Dems block repeal of Measure 67 tax

Oregon Senate Republicans tried to repeal one of the worst Measure 67 taxes; one of the SIX Measure 67 taxes and fees – a gross receipts (sales) tax – that is costing businesses up to $100,000 a year, even if they don’t make a profit, even if they lose money. Democrats, who control the Senate, blocked their attempt – killing the creation of 2,000 jobs.

Oregon Senate Republicans

Salem, OR – After two weeks of no leadership in the Senate on Oregon’s unemployment problem, Senate Republicans forced a vote on Senate Bill 1573 Monday morning.  Senate Bill 1573 ends Oregon’s sales tax on small businesses.

“It’s Monday and everyone should have a job on Monday,” said Senator Alan Olsen (R-Canby), who introduced the legislation and led the floor fight.  “This legislature’s very first priority should be ensuring that Oregonians can find family wage jobs.   Unfortunately, creating a robust economic environment seems to be the one issue leadership doesn’t want to address.”

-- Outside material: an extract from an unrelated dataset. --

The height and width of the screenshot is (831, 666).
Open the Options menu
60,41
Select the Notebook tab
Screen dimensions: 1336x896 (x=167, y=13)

Senate Republicans used a procedural motion to force Senate Bill 1573 to the floor, where it was defeated on a party line vote. Republicans believe that a gross receipts tax unfairly punishes employers that have high gross sales but little or no profits.  The bill would end the inequitable sliding scale that can charge businesses as much as $100,000 simply for doing business in Oregon, regardless of profitability.  In its place Olsen’s bill would put a simple flat $150 minimum tax and reduce the tax rate charged on a business’ taxable income.

“This is a simple way we can get Oregon employers back into the business of creating jobs,” said Olsen.  “It gives employers the tools they need to expand and grow.”

According to conservative estimates by the Legislative Revenue Office, the bill would create almost 2,000 jobs over the next five years and put $314 million back into the pockets of Oregon entrepreneurs.

“Unfortunately, procedural maneuvers seem to be the only way to get attention on substantial jobs legislation in the Senate,” said Senate Republican Leader Ted Ferrioli (R-John Day).  “A number of ideas contained in our Blueprint for Prosperity can inject vitality into Oregon’s economy if they have the chance to become law.”